Leo Obrst The MITRE Corporation,
Information Semantics
lobrst@xxxxxxxxx
Information Discovery & Understanding, Command and Control Center
Voice: 703-983-6770 7515 Colshire Drive, M/S H305
Fax:
703-983-1379 McLean, VA 22102-7508, USA
From: Obrst, Leo J.
Sent: Saturday, April 26, 2008 6:06 PM
To: Ontology Summit 2008
Cc: Mark Musen
Subject: [COMMUNIQUE] Draft version
Folks,
This is the current version (our
internal draft version 5). Note that we have reduced some of your summaries,
mostly structurally; we have also rewrote many.
We still do not have a State of the
Art summary.
Please review this draft version
and comment on it. It is NOT yet entered onto the Wiki (we really don’t want to
go through formatting stuff again, at least today). If you don’t like
what you see in your thread here: send us something better. If you can keep
to the quasi-MS Word format, all the better: it will simplify our next version.
If you want a copy of the Word doc, please let us know.

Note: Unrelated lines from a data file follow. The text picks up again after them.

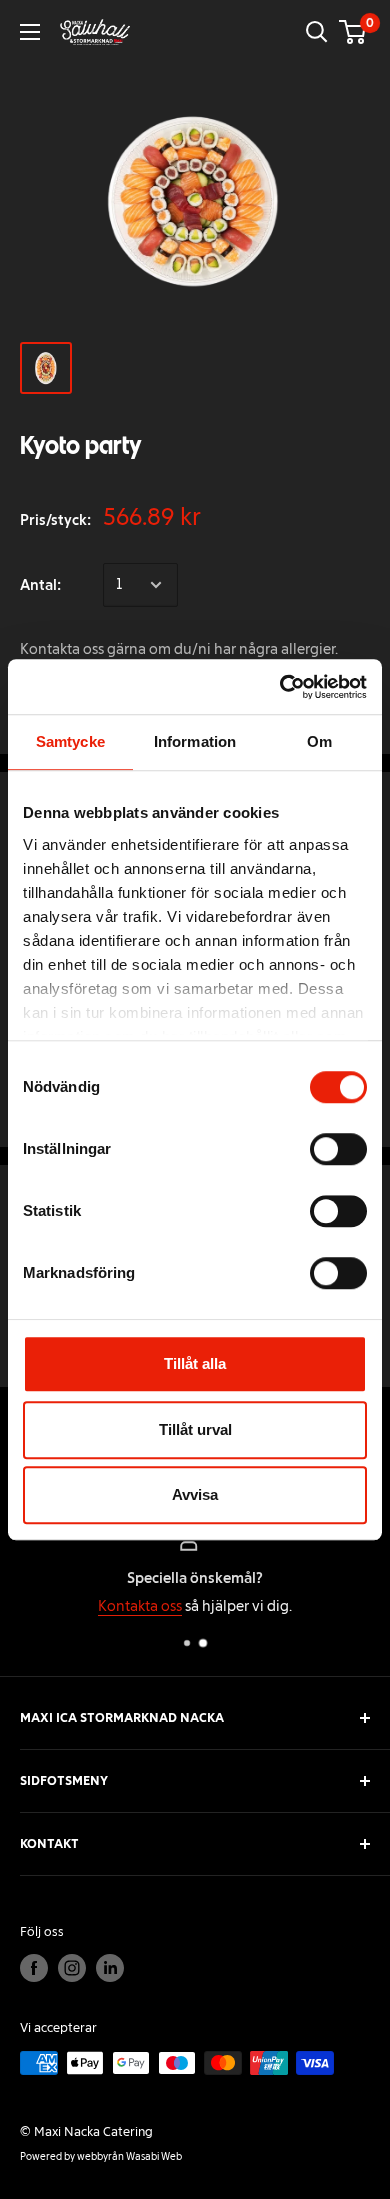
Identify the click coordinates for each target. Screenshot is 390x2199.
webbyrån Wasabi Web (129, 2156)
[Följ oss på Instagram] (72, 1968)
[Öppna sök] (317, 32)
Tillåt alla (195, 1363)
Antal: (40, 585)
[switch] (338, 1149)
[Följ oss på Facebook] (34, 1968)
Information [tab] (195, 741)
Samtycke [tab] (70, 741)
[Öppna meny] (30, 32)
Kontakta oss (140, 1606)
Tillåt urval (195, 1429)
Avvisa (195, 1494)
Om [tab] (319, 741)
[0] (353, 32)
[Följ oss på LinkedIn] (110, 1968)
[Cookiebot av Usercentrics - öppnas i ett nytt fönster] (280, 687)
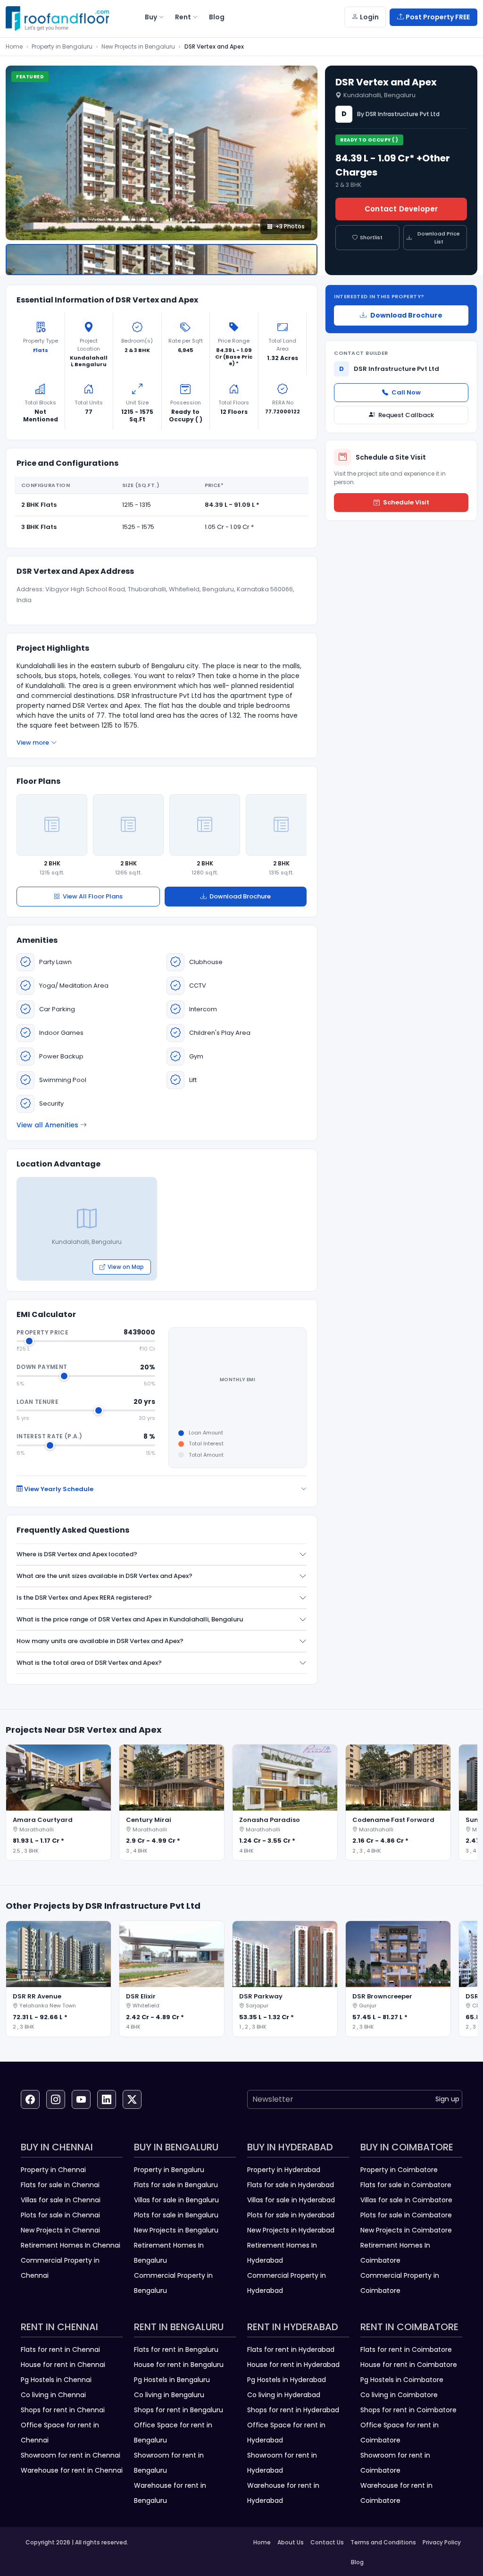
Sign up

Personally, we think this is much
too long at 6 pages and really would prefer much more succinct summaries. Apologies
for shrinking and revising your stuff beyond recognition. Time is short.
Thanks much,
Leo and Mark
Ontology Summit
2008 Communiqué:
Towards an Open
Ontology Repository
1.
Introduction
Each annual Ontology Summit initiative
intends to make a statement appropriate to each Summit’s theme as part of the
Ontolog Forum’s general advocacy to bring ontology science and engineering into
the mainstream. The theme this year is “Towards an Open Ontology
Repository”. This communiqué represents the joint position of those in
the Ontolog Forum who were engaged in the year's summit discourse on an Open
Ontology Repository (OOR). In this discussion, we have agreed that an “ontology
repository is a facility where ontologies and related information artifacts can
be stored, retrieved and managed."
We believe in the premise and the
promise of the Semantic Web, i.e., a Web of exposed data and the interpretation
of that data, i.e., its semantics, using common standards, thereby enabling
distinguishable, computable, reusable, and sharable meaning of Web and other
artifacts: data, documents, and services. But we also believe that making that
vision a reality requires additional supporting infrastructure. And we believe
that infrastructure should be open, extensible, and provide common services.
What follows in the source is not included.